_THE TASK_
Produce a word-for-word copy of the lines from the one that contains "Open the Help toolbar dropdown" to the final line of the data below, with all pictures dropped.

Stored records:
□ □ □ □ □

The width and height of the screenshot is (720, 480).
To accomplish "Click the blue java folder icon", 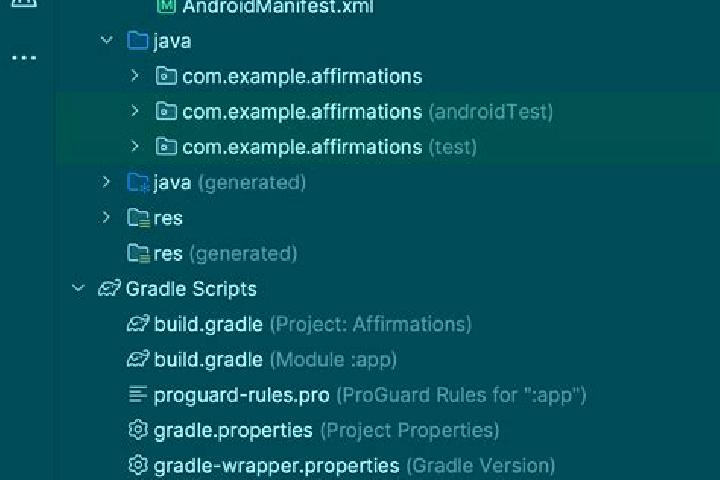I will pos(137,40).
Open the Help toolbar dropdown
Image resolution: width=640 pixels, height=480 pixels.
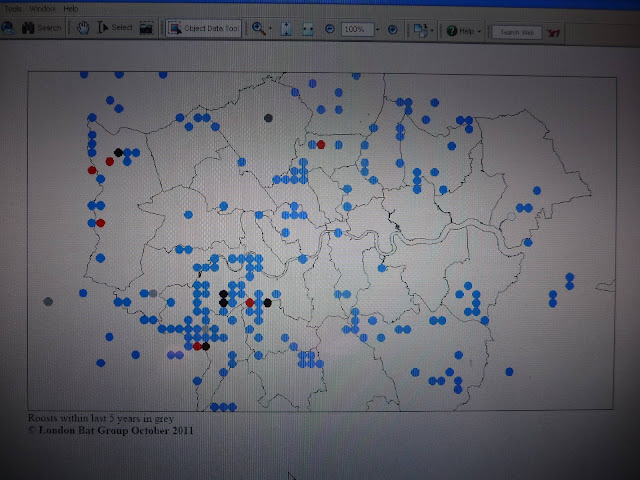tap(479, 31)
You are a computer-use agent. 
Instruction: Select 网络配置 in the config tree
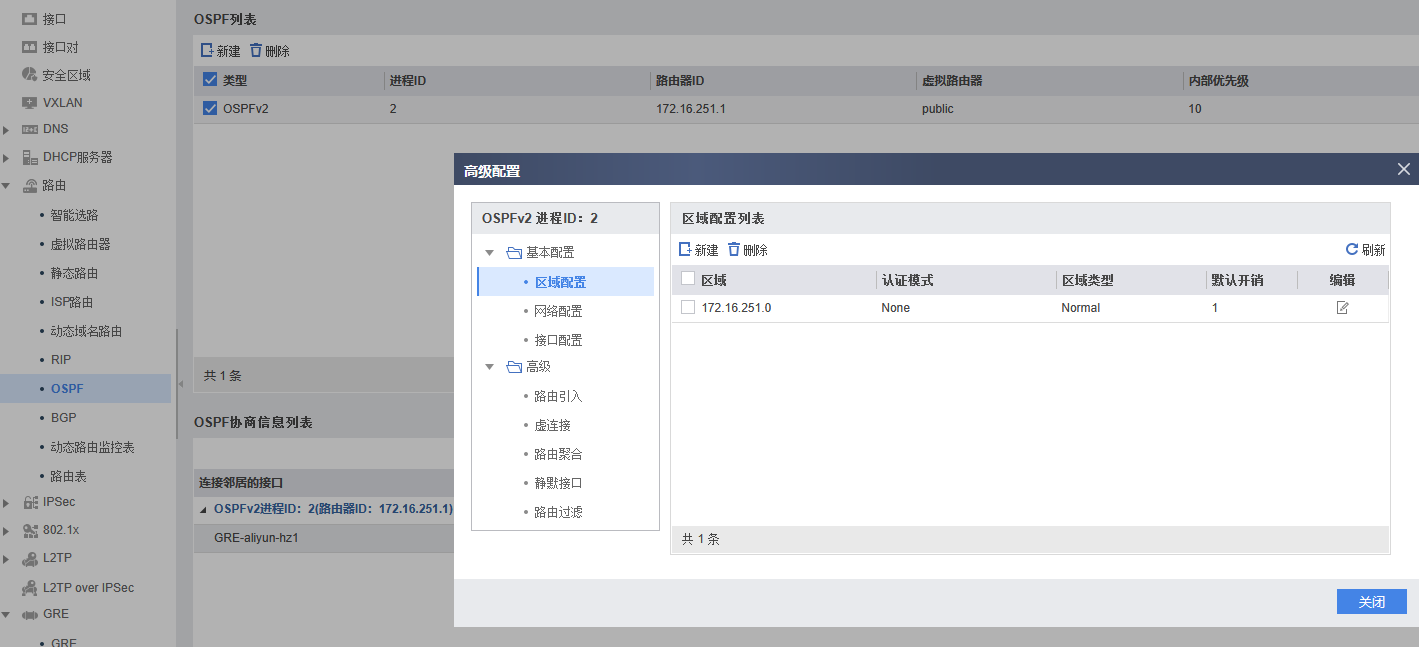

□ □ □ □ □

_ANSWER AREA_
Open the Help toolbar dropdown
Image resolution: width=640 pixels, height=480 pixels.
tap(479, 31)
You are a computer-use agent. 
Instruction: Select 网络配置 in the config tree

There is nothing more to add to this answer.